32 Introduction to Plotly in R

Jingqi Huang, Yi Lu

32.1 Overview

As we learned exploratory data analysis throughout this semester, we have discovered various R packages and techniques that could help us perform analysis and conduct research upon large dataset. For example, histogram and boxplot for unidimensional continuous variables, scatterplot and heatmap for two continuous variables. However, in addition to static graphs, interactive ones also play an important part in modern standard of data analysis and research purposes. To help the Columbia Data Science community holistically equipped, our team decided to bring it to the table. One of the package that implements interactive plots is plotly. It is an R package for creating interactive publication-quality graphs. https://plotly.com/r/ provides very rich examples of the package in R under various tags. We want to extract the most basic logic to use plotly and combine most relevant examples on the same page.

32.2 Install and Packages

# install.packages("ggplot2")
# install.packages("plotly")
library(ggplot2)
library(plotly)
library(dplyr)
library(gapminder)

32.3 Basic Grammar

Basic grammar for plotly is simple. If type or more are not specified, by default things will set to what makes most sense.

p <- plot_ly(dataframe, x=~column, y=~column2, type="graph type such as scatter, bar, box, heatmap, etc.", mode="mode type such as markers, lines, and etc.")
p <-p %>% add_trace()
p <-p %>% add_notations()
p <-p %>% layout()
p

Plotly’s graph are described in two categories: traces and layout.
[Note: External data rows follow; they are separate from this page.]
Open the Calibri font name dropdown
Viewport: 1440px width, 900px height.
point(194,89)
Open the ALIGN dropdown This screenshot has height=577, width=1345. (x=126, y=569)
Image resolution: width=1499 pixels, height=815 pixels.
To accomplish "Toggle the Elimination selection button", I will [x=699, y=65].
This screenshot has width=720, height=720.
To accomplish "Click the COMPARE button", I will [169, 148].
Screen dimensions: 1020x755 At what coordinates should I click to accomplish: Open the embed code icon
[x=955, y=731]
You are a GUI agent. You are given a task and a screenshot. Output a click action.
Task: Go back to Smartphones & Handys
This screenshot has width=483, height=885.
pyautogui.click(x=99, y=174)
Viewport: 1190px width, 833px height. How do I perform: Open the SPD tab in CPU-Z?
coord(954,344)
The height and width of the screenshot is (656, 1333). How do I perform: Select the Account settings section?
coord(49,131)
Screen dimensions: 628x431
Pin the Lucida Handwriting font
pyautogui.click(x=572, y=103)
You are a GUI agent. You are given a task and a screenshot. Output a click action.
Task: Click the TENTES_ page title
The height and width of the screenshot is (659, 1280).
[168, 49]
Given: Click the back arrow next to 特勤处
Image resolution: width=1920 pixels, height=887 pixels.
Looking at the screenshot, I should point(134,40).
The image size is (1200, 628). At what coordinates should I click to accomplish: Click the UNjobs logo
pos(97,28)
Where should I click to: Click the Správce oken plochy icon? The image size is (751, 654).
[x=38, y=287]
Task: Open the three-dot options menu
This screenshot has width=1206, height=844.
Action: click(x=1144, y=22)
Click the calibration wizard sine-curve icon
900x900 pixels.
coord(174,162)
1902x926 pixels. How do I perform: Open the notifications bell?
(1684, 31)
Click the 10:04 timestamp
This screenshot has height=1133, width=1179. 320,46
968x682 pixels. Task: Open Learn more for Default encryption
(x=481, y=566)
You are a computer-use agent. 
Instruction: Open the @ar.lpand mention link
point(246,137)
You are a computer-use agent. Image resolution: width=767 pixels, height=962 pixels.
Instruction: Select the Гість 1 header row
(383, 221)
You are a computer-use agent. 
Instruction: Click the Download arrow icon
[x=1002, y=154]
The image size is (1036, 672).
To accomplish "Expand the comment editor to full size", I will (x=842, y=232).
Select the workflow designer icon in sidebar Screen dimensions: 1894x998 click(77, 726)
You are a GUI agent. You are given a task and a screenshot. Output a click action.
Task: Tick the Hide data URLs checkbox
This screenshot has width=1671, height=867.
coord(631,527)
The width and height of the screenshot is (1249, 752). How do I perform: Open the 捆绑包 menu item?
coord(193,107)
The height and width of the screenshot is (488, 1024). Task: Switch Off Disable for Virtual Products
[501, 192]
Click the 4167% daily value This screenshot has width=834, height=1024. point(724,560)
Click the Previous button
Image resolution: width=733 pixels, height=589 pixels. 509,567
Multiple parts on the same graph can be added with add_trace() and add changed configurations. Multiple texts can be set by add_notations() by specifying locations with xref and yref. Axis and title can be set by layout(). Plotly can convert ggplot graph to interactive mode by wrap ggplot p with ggplotly(p).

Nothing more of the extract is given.